Aaron: Very smooth, me and Brian get along great and share a lot of similar attitudes and musical tastes. Shit, this guy even got me into The Egyptian Lover! Just for that I'll be eternally grateful. We've been in contact for a while now and have nothing but respect for each other, so everything is always super cool. It was inevitable we would end up collaborating eventually. We actually already worked together before, as Brian was responsible for the artwork for a cassette LP by a psychedelic black metal band of mine called Ewige Schlangenkraft. The piece of work he did is an absolute masterpiece! The cover for the split is also absolutely awesome. Anyway, I'll get my tongue out of Brian's bumhole now...
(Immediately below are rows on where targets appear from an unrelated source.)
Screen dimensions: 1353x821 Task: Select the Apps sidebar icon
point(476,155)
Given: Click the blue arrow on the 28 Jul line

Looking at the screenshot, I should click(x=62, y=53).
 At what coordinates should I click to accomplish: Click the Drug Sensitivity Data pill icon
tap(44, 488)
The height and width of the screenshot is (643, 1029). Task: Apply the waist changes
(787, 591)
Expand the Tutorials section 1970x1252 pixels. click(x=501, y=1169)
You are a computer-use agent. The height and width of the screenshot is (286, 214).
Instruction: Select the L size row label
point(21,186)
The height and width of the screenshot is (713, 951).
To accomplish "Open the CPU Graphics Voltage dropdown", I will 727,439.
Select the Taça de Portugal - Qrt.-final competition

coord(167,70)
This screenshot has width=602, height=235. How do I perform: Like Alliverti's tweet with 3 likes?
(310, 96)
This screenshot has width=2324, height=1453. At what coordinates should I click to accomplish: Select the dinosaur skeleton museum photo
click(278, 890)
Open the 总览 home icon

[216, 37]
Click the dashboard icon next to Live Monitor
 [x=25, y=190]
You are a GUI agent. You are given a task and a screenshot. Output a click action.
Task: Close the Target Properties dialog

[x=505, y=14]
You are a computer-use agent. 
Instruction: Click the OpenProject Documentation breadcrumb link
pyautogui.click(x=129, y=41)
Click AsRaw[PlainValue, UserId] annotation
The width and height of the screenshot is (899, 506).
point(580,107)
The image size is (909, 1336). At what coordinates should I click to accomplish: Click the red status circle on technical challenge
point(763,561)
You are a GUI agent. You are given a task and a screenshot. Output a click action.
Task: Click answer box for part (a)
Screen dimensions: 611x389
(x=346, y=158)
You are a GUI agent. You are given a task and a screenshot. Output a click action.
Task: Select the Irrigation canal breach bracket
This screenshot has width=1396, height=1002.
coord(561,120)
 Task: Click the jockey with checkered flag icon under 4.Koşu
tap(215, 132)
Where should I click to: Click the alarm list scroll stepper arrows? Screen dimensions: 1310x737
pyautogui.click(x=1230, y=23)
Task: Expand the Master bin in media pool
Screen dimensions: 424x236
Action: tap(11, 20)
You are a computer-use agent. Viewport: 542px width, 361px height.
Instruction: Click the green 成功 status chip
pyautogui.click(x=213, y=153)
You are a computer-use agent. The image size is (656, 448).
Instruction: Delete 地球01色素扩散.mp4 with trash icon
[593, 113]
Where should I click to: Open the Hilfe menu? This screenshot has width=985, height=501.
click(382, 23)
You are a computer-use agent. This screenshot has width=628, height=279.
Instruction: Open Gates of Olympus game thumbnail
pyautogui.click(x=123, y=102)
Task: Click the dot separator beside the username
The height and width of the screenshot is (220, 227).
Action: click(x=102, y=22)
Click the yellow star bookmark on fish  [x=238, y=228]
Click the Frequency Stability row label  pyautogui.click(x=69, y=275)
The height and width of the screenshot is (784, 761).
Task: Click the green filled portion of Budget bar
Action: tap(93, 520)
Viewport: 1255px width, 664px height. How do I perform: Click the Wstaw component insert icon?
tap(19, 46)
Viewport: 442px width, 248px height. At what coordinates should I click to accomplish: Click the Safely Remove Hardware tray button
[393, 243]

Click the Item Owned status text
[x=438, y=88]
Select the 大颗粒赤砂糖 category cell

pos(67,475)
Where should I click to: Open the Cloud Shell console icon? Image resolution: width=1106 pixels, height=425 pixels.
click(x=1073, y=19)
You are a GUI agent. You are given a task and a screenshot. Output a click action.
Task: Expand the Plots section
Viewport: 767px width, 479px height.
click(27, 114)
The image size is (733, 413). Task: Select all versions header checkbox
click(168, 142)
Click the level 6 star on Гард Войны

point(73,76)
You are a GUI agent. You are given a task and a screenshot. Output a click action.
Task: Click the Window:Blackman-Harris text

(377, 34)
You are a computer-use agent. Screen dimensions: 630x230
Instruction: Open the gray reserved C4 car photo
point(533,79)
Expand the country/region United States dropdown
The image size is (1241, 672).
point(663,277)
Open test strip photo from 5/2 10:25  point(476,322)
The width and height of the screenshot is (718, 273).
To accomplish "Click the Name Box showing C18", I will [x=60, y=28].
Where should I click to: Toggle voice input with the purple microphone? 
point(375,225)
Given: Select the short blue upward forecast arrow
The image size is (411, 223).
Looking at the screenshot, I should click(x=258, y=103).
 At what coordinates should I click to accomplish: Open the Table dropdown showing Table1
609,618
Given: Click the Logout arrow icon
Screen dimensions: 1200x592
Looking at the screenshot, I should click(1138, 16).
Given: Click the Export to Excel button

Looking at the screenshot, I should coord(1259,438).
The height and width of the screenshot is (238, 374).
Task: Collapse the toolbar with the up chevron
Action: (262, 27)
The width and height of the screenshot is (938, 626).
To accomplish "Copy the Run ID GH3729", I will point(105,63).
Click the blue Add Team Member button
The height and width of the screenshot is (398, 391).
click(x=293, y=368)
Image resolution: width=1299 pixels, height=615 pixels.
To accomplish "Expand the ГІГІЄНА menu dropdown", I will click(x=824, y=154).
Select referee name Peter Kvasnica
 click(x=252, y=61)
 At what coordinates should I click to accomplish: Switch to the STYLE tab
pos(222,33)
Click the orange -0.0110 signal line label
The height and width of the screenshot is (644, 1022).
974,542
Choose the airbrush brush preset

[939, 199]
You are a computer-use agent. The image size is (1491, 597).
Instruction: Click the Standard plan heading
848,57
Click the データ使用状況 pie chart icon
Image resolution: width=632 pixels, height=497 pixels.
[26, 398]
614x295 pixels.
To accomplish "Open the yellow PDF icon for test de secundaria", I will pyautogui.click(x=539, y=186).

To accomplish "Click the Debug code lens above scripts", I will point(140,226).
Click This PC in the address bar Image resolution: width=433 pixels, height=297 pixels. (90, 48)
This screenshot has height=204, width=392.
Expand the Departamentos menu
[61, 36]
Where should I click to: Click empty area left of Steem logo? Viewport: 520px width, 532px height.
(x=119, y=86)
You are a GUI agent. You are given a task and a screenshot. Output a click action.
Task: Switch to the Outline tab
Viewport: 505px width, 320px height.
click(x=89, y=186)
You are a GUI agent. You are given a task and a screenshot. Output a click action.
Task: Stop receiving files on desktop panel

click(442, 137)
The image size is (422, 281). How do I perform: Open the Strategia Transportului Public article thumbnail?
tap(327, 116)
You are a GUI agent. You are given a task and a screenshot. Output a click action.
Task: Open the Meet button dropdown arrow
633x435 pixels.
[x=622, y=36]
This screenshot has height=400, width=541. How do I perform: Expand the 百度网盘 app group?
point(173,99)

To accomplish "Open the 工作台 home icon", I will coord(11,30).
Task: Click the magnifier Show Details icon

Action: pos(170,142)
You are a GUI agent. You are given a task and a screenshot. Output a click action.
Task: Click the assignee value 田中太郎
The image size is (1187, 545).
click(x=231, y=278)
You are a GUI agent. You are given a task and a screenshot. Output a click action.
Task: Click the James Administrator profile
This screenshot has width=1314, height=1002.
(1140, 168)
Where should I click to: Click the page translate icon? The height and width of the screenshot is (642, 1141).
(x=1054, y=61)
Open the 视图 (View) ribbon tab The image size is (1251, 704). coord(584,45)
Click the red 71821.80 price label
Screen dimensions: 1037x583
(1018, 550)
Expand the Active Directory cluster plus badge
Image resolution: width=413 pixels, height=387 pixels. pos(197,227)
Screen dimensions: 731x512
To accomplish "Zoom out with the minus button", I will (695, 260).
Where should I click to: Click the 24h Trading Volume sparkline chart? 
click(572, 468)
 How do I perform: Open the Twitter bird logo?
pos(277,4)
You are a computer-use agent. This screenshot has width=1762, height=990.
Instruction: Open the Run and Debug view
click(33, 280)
Back to the split, the only shame was that I couldn't afford to release it on 7" as I had originally planned. Vinyl is just too fucking expensive these days. But fuck it, tapes are great, and I will slap anyone who disagrees with me.
Brian: You are totally right! This split was most certainly meant to be! As soon as we got the Cease to Exist tracks, both John and I just knew that this was going to be such a solid joint effort in which the bands complement one another and work as a complete album—as opposed to some splits, where the bands are mismatched and people who buy them only care about and listen to one of the bands while completely ignoring the other. You, Aaron, John, and I have all independently commented upon how well the bands work together, and that feeling is definitely derived just as much from our personal relationships as our musical ones. Or, our personal relationships were a very good indicator that we would be musically compatible.
Aaron and I just hit it off immediately via email, and the process was effortless. Aaron and his bands and label are incredibly productive, so all it took was the suggestion from him that we do a split together and everything just fell into place. Cease to Exist is located in Old England and we are located in New England, so the exchange of music and art files—as well as all contact—was conducted easily over emails and put together as a whole as each piece came in. It was really that simple, and this drama-free process is most definitely reflected in the finished product of both bands. There was never any stress about anything in regard to the making of this release, and therefore both bands could just go musically apeshit without a care in the world. As soon as I got the test press of the cassette back from the plant, I just looped it over and over again, despite having the songs digitally. When put together, the songs and bands just become one composition.